O que se pede:
**1.** Devolva, sem nenhuma alteração, o trecho do texto sobre o dia em que Colatina ficou deserta que começa em "O DIA EM QUE" e segue até "Pelo Major Gastão.".
**2.** Retome o texto sobre o dia em que Colatina ficou deserta a partir do ponto em que ele termina.

Documento de origem:
%%
O DIA EM QUE COLATINA FICOU DESERTA

Já imaginaram a cidade de Colatina praticamente deserta, entre casas residenciais e comerciais, sem ninguém nas ruas por mais de três dias? Pois isto aconteceu no ano de 1930, quando instalou-se no país, a chamada revolução, quando os revoltosos se voltaram contra o governo do então presidente da República Washington Luís. Quem conta a participação do Espírito Santo no episódio e que envolveu a cidade de Colatina são três personagens da nossa comunidade, jovens na época: Zilma dos Santos Nogueiras, viúva do saudoso Geraldo Vargas Nogueira, Maria de Almeida Guimarães (dona Mariquinha) e seu esposo, Dário Guimarães. Eles enriquecem com detalhes o que por aqui se passou quando o trem da antiga Vitória-Minas trouxe para a cidade os revoltosos mineiros comandados peto Tenente Amaral e Pelo Major Gastão.
%%
Dados brutos:
%%
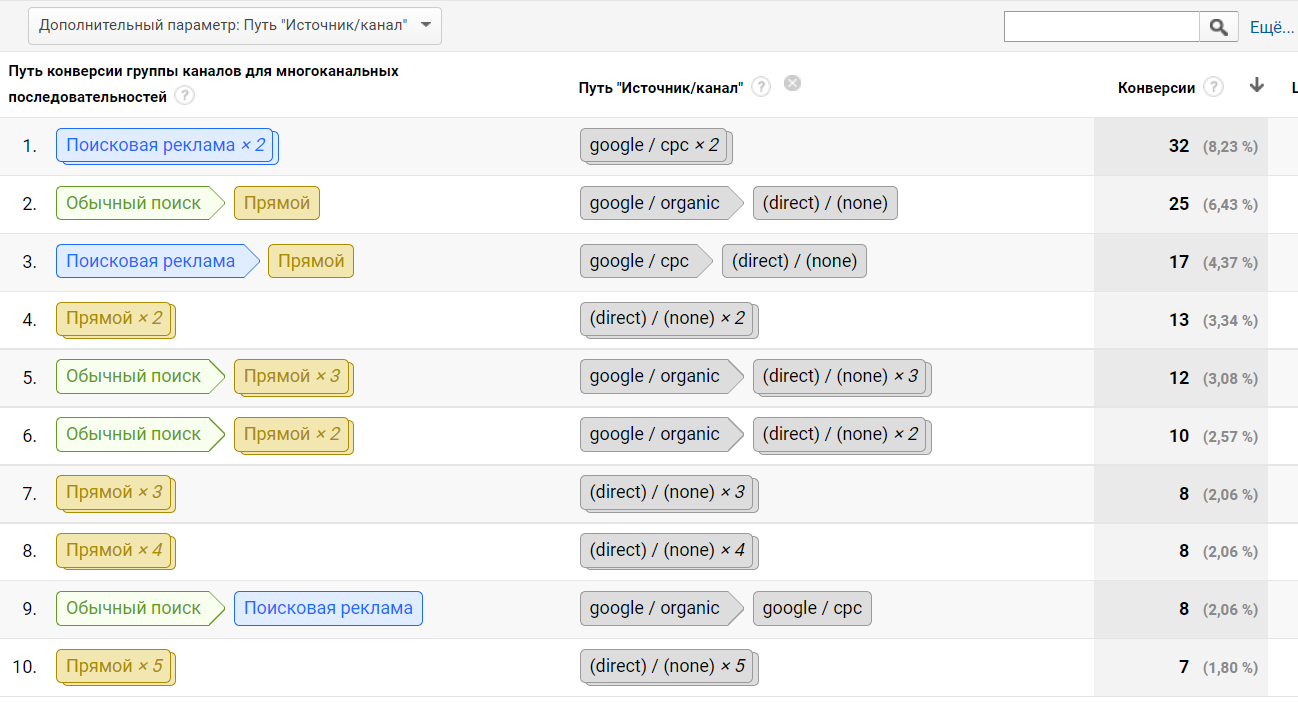
Task: Click (direct) / (none) × 4 tag
Action: 667,551
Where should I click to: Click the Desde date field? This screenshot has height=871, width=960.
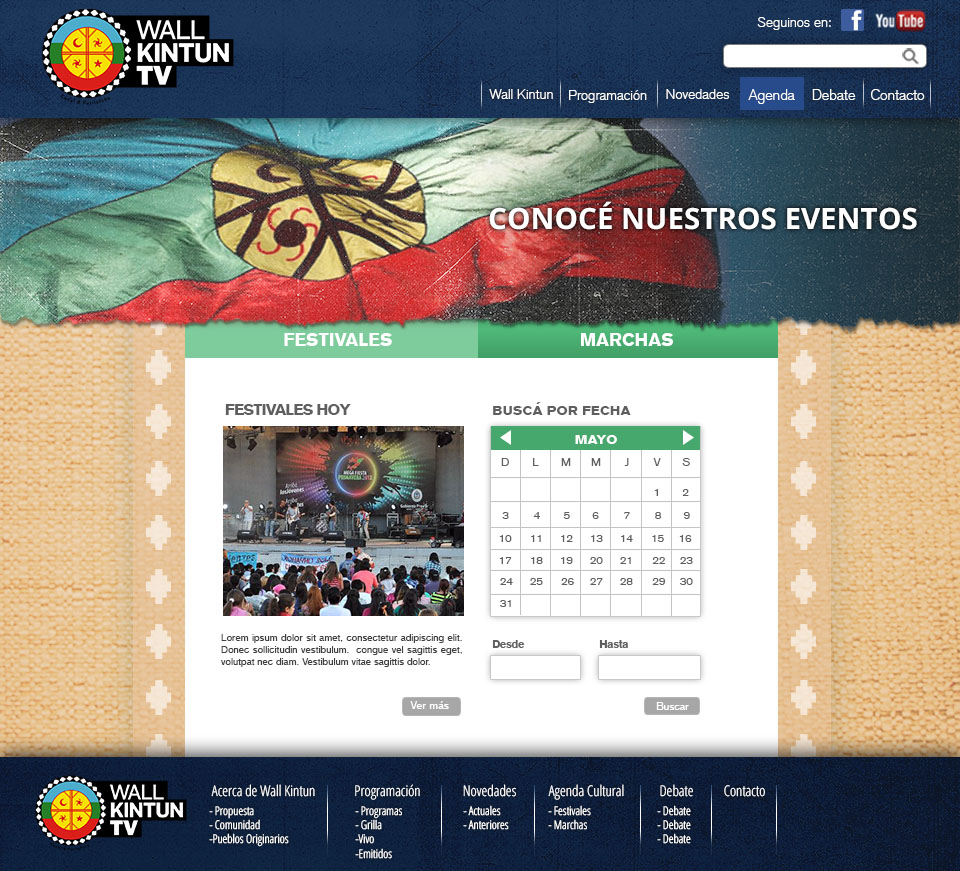pos(535,667)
%%
Respostas por tarefa:
**1.**
O DIA EM QUE COLATINA FICOU DESERTA

Já imaginaram a cidade de Colatina praticamente deserta, entre casas residenciais e comerciais, sem ninguém nas ruas por mais de três dias? Pois isto aconteceu no ano de 1930, quando instalou-se no país, a chamada revolução, quando os revoltosos se voltaram contra o governo do então presidente da República Washington Luís. Quem conta a participação do Espírito Santo no episódio e que envolveu a cidade de Colatina são três personagens da nossa comunidade, jovens na época: Zilma dos Santos Nogueiras, viúva do saudoso Geraldo Vargas Nogueira, Maria de Almeida Guimarães (dona Mariquinha) e seu esposo, Dário Guimarães. Eles enriquecem com detalhes o que por aqui se passou quando o trem da antiga Vitória-Minas trouxe para a cidade os revoltosos mineiros comandados peto Tenente Amaral e Pelo Major Gastão.

**2.**
FUGA PARA O MATO


Rebelar-se contra o Governo sempre foi uma característica da nossa história. Em 1930, a coisa não foi diferente. Como o governo de Washington Luís já estava sofrendo desgaste, ainda mais devido às eleições acirradas que movimentaram a Nação, instalaram-se focos de revolta em estados como Rio Grande do Sul e Minas Gerais, com participações de outros estados, a exemplo do Rio de Janeiro e São Paulo. Naquela época, a cidade de Colatina despontava no Espírito Santo como uma cidade que tinha tudo para crescer e, politicamente, era uma cidade de peso. No entanto, neste período não se manifestava politicamente a favor ou contra os revoltosos, limitando-se as forças políticas da época a comentar os acontecimentos. Foi quando surgiu o comentário de que Minas Gerais, aliada ao Rio Grande do Sul, marchava para São Paulo, a fim de impor seus ideais, e o Espírito Santo foi escolhido para ser o caminho de uma das rotas para capital paulista.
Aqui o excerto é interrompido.